Re: [PATCH v2 2/2] slub: Introduce CONFIG_SLUB_RCU_DEBUG

From: Jann Horn
Date: Thu Jul 25 2024 - 10:35:34 EST


On Thu, Jul 25, 2024 at 3:28 PM Vlastimil Babka <vbabka@xxxxxxx> wrote:
> On 7/24/24 6:34 PM, Jann Horn wrote:
> > Currently, KASAN is unable to catch use-after-free in SLAB_TYPESAFE_BY_RCU
> > slabs because use-after-free is allowed within the RCU grace period by
> > design.
> >
> > Add a SLUB debugging feature which RCU-delays every individual
> > kmem_cache_free() before either actually freeing the object or handing it
> > off to KASAN, and change KASAN to poison freed objects as normal when this
> > option is enabled.
> >
> > Note that this creates an aligned 16-byte area in the middle of the slab
> > metadata area, which kinda sucks but seems to be necessary in order to be
> > able to store an rcu_head in there that can be unpoisoned while the RCU
> > callback is pending.
>
> An alternative could be a head-less variant of kfree_rcu_mightsleep() that
> would fail instead of go to reclaim if it can't allocate, and upon failure
> we would fall back ot the old behavior and give up on checking that object?

Yes, true, that would be an option... behaving differently under
memory pressure seems a little weird to me, but it would probably do
the job...

I've now tried implementing it roughly as you suggested; the diffstat
for that (on top of the existing series) looks like this:

include/linux/kasan.h | 24 +++++++++---------------
mm/kasan/common.c | 23 +++++++----------------
mm/slab.h | 3 ---
mm/slub.c | 46 +++++++++++++++++++---------------------------
4 files changed, 35 insertions(+), 61 deletions(-)

Basically it gets rid of all the plumbing I added to stuff more things
into the metadata area, but it has to add a flag to kasan_slab_free()
to tell it whether the call is happening after RCU delay or not.

I'm changing slab_free_hook() to allocate an instance of the struct

struct rcu_delayed_free {
struct rcu_head head;
void *object;
};

with kmalloc(sizeof(*delayed_free), GFP_NOWAIT), and then if that
works, I use that to RCU-delay the freeing.


I think this looks a bit nicer than my original version; I'll go run
the test suite and then send it out as v3.


> But maybe it's just too complicated and we just pay the overhead.

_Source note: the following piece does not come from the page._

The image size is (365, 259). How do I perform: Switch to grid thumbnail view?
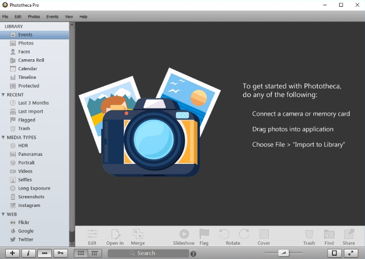click(x=81, y=253)
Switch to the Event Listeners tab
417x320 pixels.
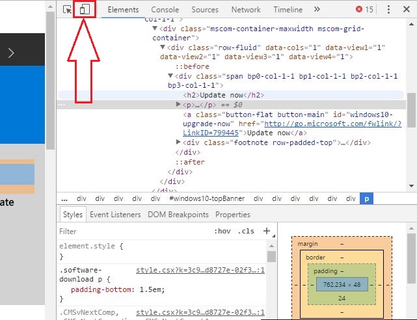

At least
> this doesn't concern kmalloc caches with their power-of-two alignment
> guarantees where extra metadata blows things up more.

If we wanted to compress the slab metadata for this down a bit, we
could probably also overlap the out-of-line freepointer with the
rcu_head, since the freepointer can't be in use while the rcu_head is
active... but I figured that since this is a debug feature mainly
intended for ASAN builds, keeping things simple is more important.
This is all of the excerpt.